United States v. Roybal

Decision Date24 May 2016
Docket NumberNo. CR 12–3182 JB,CR 12–3182 JB
Citation188 F.Supp.3d 1163
Parties United States of America, Plaintiff, v. George Roybal, Defendant.
CourtU.S. District Court — District of New Mexico

Counsel: Damon P. Martinez, United States Attorney, Joel R. Myers, Cynthia Weisman, Stephen R. Kotz, Shana Long, Assistant United States Attorneys, United States Attorney's Office, Albuquerque, New Mexico, Attorneys for the Plaintiff

Samuel L. Winder, Walz & Associates, Albuquerque, New Mexico, Attorney for the Defendant

UNSEALED MEMORANDUM OPINION AND ORDER1

James O. Browning, UNITED STATES DISTRICT JUDGE

THIS MATTER comes before the Court on the Sentencing Memorandum for Defendant George Roybal, filed April 14, 2015 (Doc. 846)("Objections"). The Court held sentencing hearings on May 27, 2015, June 1, 2015, and June 2, 2015. The primary issues are: (i) whether the Court should apply a 2-level adjustment under United States Sentencing Guidelines ("USSG") § 2D1.1(b)(1) for possessing a dangerous weapon in connection with a drug-trafficking offense; (ii) whether the Court should impose a 2-level enhancement under § 2D1.1(b)(12) for maintaining a premises for the purpose of manufacturing or distributing a controlled substance; (iii) whether the Court should impose a 2-level adjustment under § 3C1.1 for willfully obstructing or impeding the administration of justice; (iv) whether the Court should increase Defendant George Roybal's base offense from 24 to 26 for trafficking two kilograms of cocaine on April 10, 2012; (v) whether the Court should grant G. Roybal a mitigating role adjustment under § 3B1.2; and (vi) whether the Court should vary from the advisory guideline range in fashioning an appropriate sentence for G. Roybal under 18 U.S.C. § 3553(a). The Court will not impose a 2-level enhancement under § 2D1.1(b)(1), because G. Roybal has demonstrated that it is clearly improbable that the guns discovered at his house were used in connection with drug-trafficking offenses by showing that he used those guns for hunting. The Court will impose a 2-level enhancement under § 2D1.1(b)(12), because the United States has shown by a preponderance of the evidence that distributing illegal drugs was one of G. Roybal's primary uses for his residence. The Court will impose a 2-level adjustment under § 3C1.1, because G. Roybal willfully instructed and impeded the administration of justice when he threatened a confidential informant and his or her family. The Court will increase G. Roybal's base offense level from 24 to 26, because the United States has shown by a preponderance of the evidence that G. Roybal was involved in trafficking two kilograms of cocaine on April 10, 2012. The Court will not grant G. Roybal a mitigating role adjustment under § 3B1.2, because there is no evidence that he is less culpable than the average participant in the Christopher Roybal Drug-Trafficking Organization ("C. Roybal DTO"). Finally, the Court will not grant G. Roybal's request for a variance.

* PROVIDED DATA *
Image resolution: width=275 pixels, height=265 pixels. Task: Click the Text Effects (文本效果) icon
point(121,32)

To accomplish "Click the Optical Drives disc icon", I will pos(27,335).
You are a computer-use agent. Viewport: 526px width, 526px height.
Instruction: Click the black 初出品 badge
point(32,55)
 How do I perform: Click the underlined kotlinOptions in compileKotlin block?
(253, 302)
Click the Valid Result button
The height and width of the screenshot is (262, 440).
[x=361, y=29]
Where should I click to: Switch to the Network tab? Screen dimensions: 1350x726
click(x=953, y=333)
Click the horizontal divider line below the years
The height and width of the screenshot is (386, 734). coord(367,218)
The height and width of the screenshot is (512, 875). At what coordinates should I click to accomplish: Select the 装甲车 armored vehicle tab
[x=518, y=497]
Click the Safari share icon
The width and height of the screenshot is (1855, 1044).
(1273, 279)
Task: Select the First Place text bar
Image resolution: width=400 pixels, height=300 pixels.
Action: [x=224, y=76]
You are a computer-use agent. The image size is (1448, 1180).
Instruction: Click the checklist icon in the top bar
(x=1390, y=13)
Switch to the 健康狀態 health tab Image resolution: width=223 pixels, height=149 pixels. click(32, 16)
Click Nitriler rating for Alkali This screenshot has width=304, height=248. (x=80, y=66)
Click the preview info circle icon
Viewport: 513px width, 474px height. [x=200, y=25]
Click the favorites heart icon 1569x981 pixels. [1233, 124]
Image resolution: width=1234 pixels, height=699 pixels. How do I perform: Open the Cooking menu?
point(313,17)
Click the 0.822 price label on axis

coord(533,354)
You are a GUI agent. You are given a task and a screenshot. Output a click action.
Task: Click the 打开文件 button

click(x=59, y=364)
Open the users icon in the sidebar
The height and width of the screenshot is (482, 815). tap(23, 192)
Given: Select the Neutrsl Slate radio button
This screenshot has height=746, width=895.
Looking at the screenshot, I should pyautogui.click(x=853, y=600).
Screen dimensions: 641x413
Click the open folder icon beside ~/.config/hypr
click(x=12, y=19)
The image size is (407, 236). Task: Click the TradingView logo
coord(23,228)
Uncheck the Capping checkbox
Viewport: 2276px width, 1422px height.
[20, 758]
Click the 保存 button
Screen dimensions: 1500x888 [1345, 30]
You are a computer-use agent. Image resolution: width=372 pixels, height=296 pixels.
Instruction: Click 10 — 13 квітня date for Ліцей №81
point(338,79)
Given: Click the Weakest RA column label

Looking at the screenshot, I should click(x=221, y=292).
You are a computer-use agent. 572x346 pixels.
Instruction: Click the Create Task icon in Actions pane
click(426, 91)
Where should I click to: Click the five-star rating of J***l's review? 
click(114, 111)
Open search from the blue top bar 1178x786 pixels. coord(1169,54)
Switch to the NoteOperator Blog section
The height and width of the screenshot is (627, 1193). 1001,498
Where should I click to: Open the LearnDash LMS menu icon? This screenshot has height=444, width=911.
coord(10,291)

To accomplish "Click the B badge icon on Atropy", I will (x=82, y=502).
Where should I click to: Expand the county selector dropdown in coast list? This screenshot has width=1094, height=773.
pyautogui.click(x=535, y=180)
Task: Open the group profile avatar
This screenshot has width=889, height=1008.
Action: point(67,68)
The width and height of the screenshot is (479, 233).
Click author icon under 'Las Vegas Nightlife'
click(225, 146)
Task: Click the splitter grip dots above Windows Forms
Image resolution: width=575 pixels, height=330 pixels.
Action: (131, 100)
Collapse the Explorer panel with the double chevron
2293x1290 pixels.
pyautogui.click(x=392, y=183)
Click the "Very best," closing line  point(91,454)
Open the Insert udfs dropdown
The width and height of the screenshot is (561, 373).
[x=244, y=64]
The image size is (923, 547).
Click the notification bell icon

* GOALS *
**1)** Print the entries word for word, starting at the very first one and ending with the line that contains "The height and width of the screenshot is (482, 815).".
**2)** Continue the court's sentencing opinion in United States v. Roybal from the point where the text stops.

* ANSWERS TO EACH TASK *
**1)**
Image resolution: width=275 pixels, height=265 pixels. Task: Click the Text Effects (文本效果) icon
point(121,32)

To accomplish "Click the Optical Drives disc icon", I will pos(27,335).
You are a computer-use agent. Viewport: 526px width, 526px height.
Instruction: Click the black 初出品 badge
point(32,55)
 How do I perform: Click the underlined kotlinOptions in compileKotlin block?
(253, 302)
Click the Valid Result button
The height and width of the screenshot is (262, 440).
[x=361, y=29]
Where should I click to: Switch to the Network tab? Screen dimensions: 1350x726
click(x=953, y=333)
Click the horizontal divider line below the years
The height and width of the screenshot is (386, 734). coord(367,218)
The height and width of the screenshot is (512, 875). At what coordinates should I click to accomplish: Select the 装甲车 armored vehicle tab
[x=518, y=497]
Click the Safari share icon
The width and height of the screenshot is (1855, 1044).
(1273, 279)
Task: Select the First Place text bar
Image resolution: width=400 pixels, height=300 pixels.
Action: [x=224, y=76]
You are a computer-use agent. The image size is (1448, 1180).
Instruction: Click the checklist icon in the top bar
(x=1390, y=13)
Switch to the 健康狀態 health tab Image resolution: width=223 pixels, height=149 pixels. click(32, 16)
Click Nitriler rating for Alkali This screenshot has width=304, height=248. (x=80, y=66)
Click the preview info circle icon
Viewport: 513px width, 474px height. [x=200, y=25]
Click the favorites heart icon 1569x981 pixels. [1233, 124]
Image resolution: width=1234 pixels, height=699 pixels. How do I perform: Open the Cooking menu?
point(313,17)
Click the 0.822 price label on axis

coord(533,354)
You are a GUI agent. You are given a task and a screenshot. Output a click action.
Task: Click the 打开文件 button

click(x=59, y=364)
Open the users icon in the sidebar
The height and width of the screenshot is (482, 815). tap(23, 192)

**2)**
FACTUAL BACKGROUND

The Court includes this general factual background section to provide context to the case and tell a coherent story. The Court takes its facts entirely from: (i) the re-disclosed Presentence Report, filed April 8, 2015 ("PSR"); (ii) the Sealed Response to Defendant George Roybal's Sentencing Memorandum, filed April 28, 2015 (Doc. 872)("Response"); and (iii) the Indictment, filed December 12, 2012 (Doc. 1)("Indictment").2 The Court will make findings of fact to resolve facts that G. Roybal disputes in a second factual background section.

In June 2011, the Federal Bureau of Investigation ("FBI") initiated an investigation code named Operation Rain Check into the C. Roybal DTO. See PSR ¶ 13, at 9. Operation Rain Check involved numerous investigative techniques, including multiple controlled purchases of kilogram-quantities of cocaine and marijuana using a confidential human source—"CHS-1."3 Response at 2. During the course of the controlled purchases, CHS-1 met with and received drugs from G. Roybal and C. Roybal, who is G. Roybal's nephew. See PSR ¶¶ 15, 24, 25, at 9, 13. Operation Rain Check culminated in a nineteen-Defendant indictment that Plaintiff United States of America filed on December 12, 2012. See Indictment at 1. The FBI's investigation into the Roybal DTO revealed that G. Roybal of Albuquerque, New Mexico—was an associate of the Roybal DTO. See PSR ¶ 18, at 10. "G. Roybal resided at 605 Parkside SE which agents believed was used as a stash house for the Roybal DTO." PSR ¶ 18, at 10. According to the case agent, G. Roybal was very involved in the C. Roybal DTO because he stored money and drugs at his residence for C. Roybal. See PSR ¶ 23, at 13. "G. Roybal was identified in the conspiracy early on in the investigation and he was involved in two drug transactions with the CHS-1." PSR ¶ 23, at 13.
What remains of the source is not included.